One of my regular customers reported an issue that some endusers complained about oneway audio on Skype for Business calls. It was only present at some sites not all. The customer has around 20-25 larger sites with wireless service. The 20-25 sites are handled by 5 set of Cisco 8510 Wireless LAN Controllers.
Just recently (read 4 weeks) we moved from 18.104.22.168 software to 22.214.171.124 software. It reports about the oneway audio was only just reported yesterday for the first time, but knowing that the time “from a user has an issue to it is reported to helpdesk” and “from helpdesk to push it to the Wireless Operations department” can be several weeks it could not be ruled out that the software upgrade triggered this event.
But again if it was the software why did only some sites have the issues? And furthermore some users reported that it was only during some kind of S4B calls not all.
Armed with Wireshark for 802.11 frames, Wireshark on a Cisco 3850 access-switch connecting the access-point and a standard customer laptop I started troubleshooting.

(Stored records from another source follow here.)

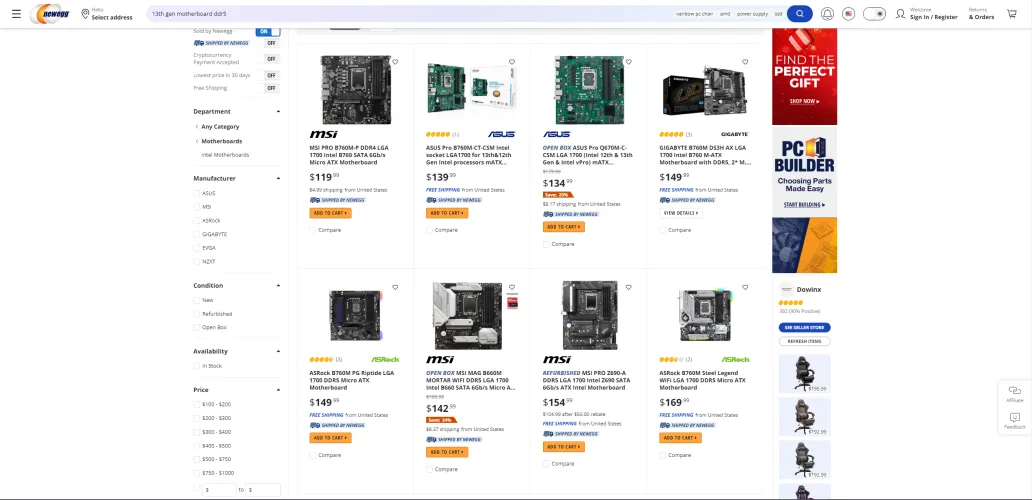Click the Feedback icon on the right edge
The width and height of the screenshot is (1032, 500).
point(1014,420)
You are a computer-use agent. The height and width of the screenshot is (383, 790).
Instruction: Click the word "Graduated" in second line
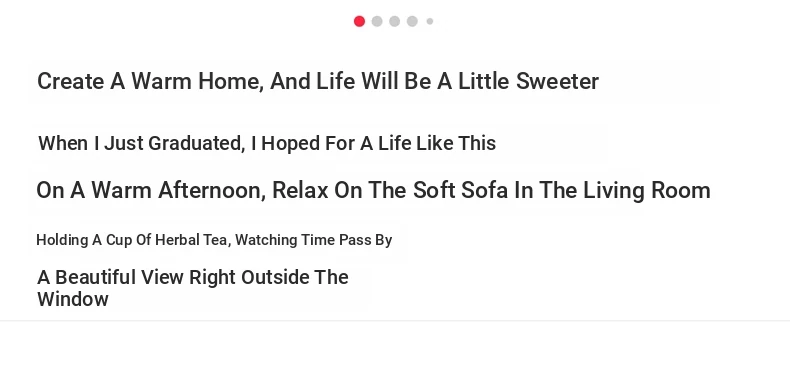197,143
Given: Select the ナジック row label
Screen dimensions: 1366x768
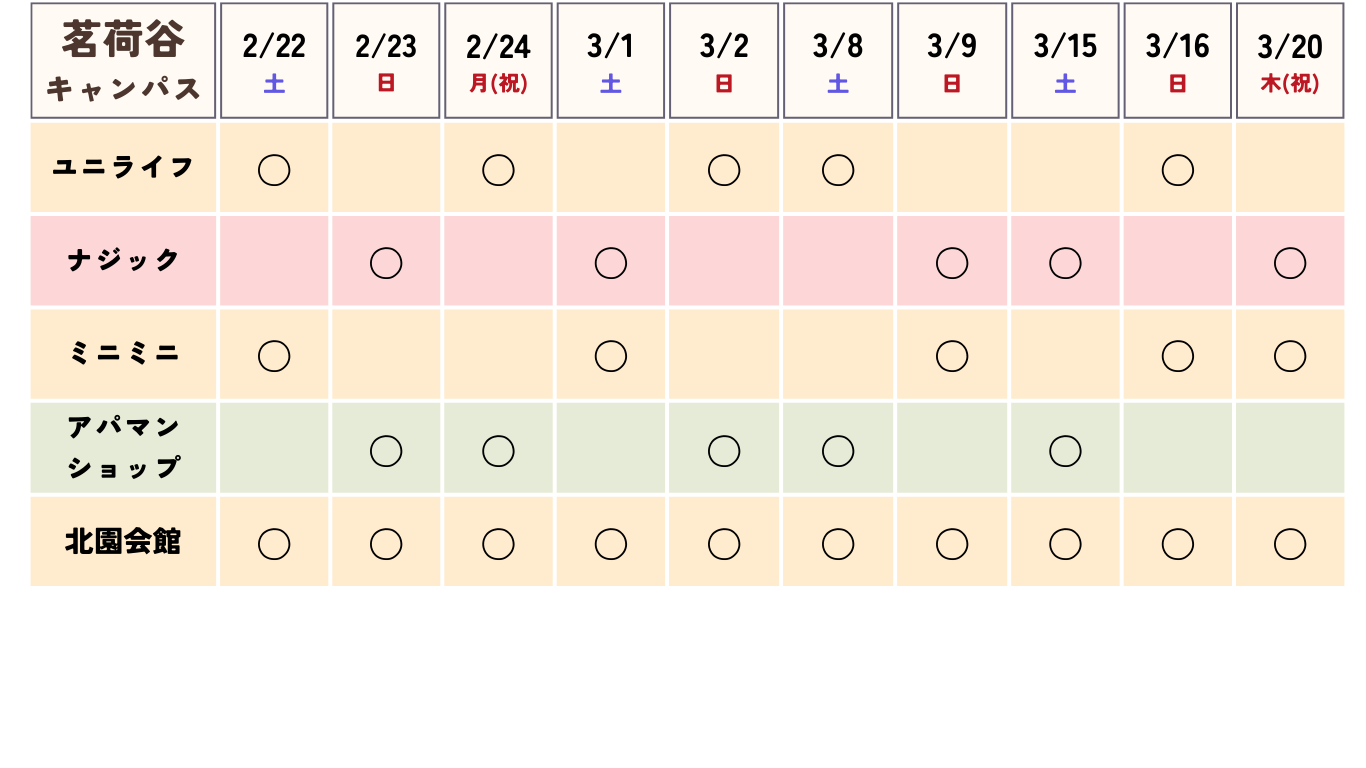Looking at the screenshot, I should tap(123, 260).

Everything worked. I could see the packets and frames being marked correct and forwarded as expected. But again no-one at this location were complaining about the issue, but at least I had established a baseline.
Next day I went to a site were a user could reproduce the issue. I started all sniffertraces and sitting right next to her I called her with my laptop being wired. I could hear everything she said, but she got no audio back. Looking at the sniffertrace if was clear that packets were going back and forward from the WLC to the access-points, but the RTP packets downstream towards her only got to the access-point. At the access-point the packets were dropped. I could not believe my eyes. An access-point dropping all audio packets downstream.

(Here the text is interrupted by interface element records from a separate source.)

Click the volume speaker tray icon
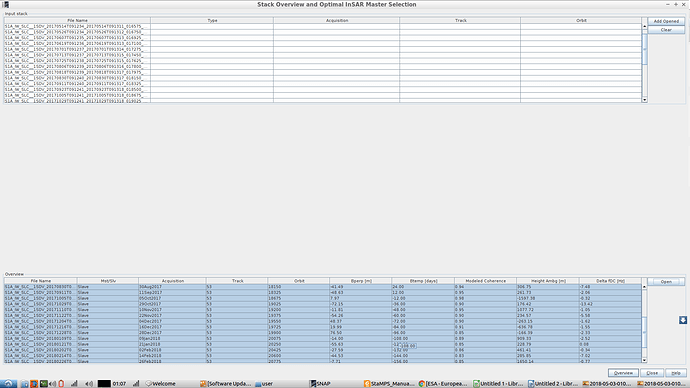This screenshot has height=388, width=690. click(89, 384)
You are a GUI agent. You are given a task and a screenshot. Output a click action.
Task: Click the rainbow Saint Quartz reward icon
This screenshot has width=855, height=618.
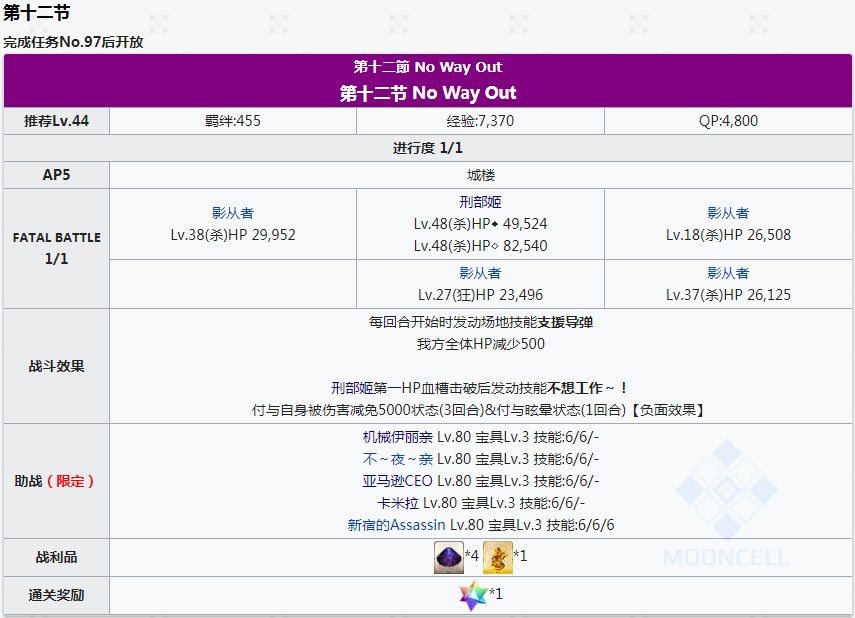pos(472,596)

So what is different from this site to where I did the baseline. Lowest Data Rate. At this site the customer was using an RF-Profile to have different Data Rates. The lowest Data Rate available was 36Mbps and where I tested it was 24Mbps. Not finding any other differences we decided to make 24Mbps as lowest Mandatory Data Rate. That did the trick.
After 20 minutes of searching Cisco Bug engine I found this bug:
voice tagged frames drop at AP radio after upgrade to 8.2 and later CSCva07307 --- Symptom: Random frame drops observed after upgrade to 126.96.36.199 Frames are voice TID Conditions: AP on local mode This is configuration on 188.8.131.52 or higher, with low data rates disabled (6,9,12,24), and traffic is marked as voice Workaround: Enable at least one of the low data rates (6, 9,12, 24) This is triggered due to radio firmware not finding any of the "voice" data rates available, which have restricted retry counts
When a packet was marked as a Voice packet (DSCP EF) and going downstream towards the client the access-point’s firmware dropped the packet. Reason being the access-point had hardcoded Data Rates allowed for Voice packets as 6, 9, 12 or 24 and with non of these being enabled the packet was dropped.
Looking in the access-point shows no working active voice rates:
AP*****#sh controllers d1 ! interface Dot11Radio1 Radio AN 5GHz, Base Address remo.vedf.bef0, BBlock version 0.00, Software version *.*.* Serial number: FOC******** Unused dynamic SQRAM memory: 0x0001F3A8 (124 KB) Unused dynamic SDRAM memory: 0x00318C08 (3171 KB) Spectrum FW version: 1.15.4 Number of supported simultaneous BSSID on Dot11Radio1: 16 Carrier Set: Denmark (DK) (-E) ...(SNIP)... Default Voice Rates: basic-6.0 basic-12.0 basic-24.0 Active Voice Rates: basic-6.0 basic-12.0 basic-24.0 Managment Rates: basic-36.0
But the user still reported that some calls were working fine before the change. After interviewing a couple of end users we found the following:
- Client to Client = failed
- Client to Meeting = failed
- Client to external client = worked
It turns out that the calls to external networks (normal PSTN/cellphones/etc) worked before the 24Mbps Data Rate fix. Looking at a Wireshark trace of one of these calls quickly explained why. QoS was misconfigured for external calls. RTP packets from the Voice Gateway handling external calls were marked as best effort, therefore not triggering the bug.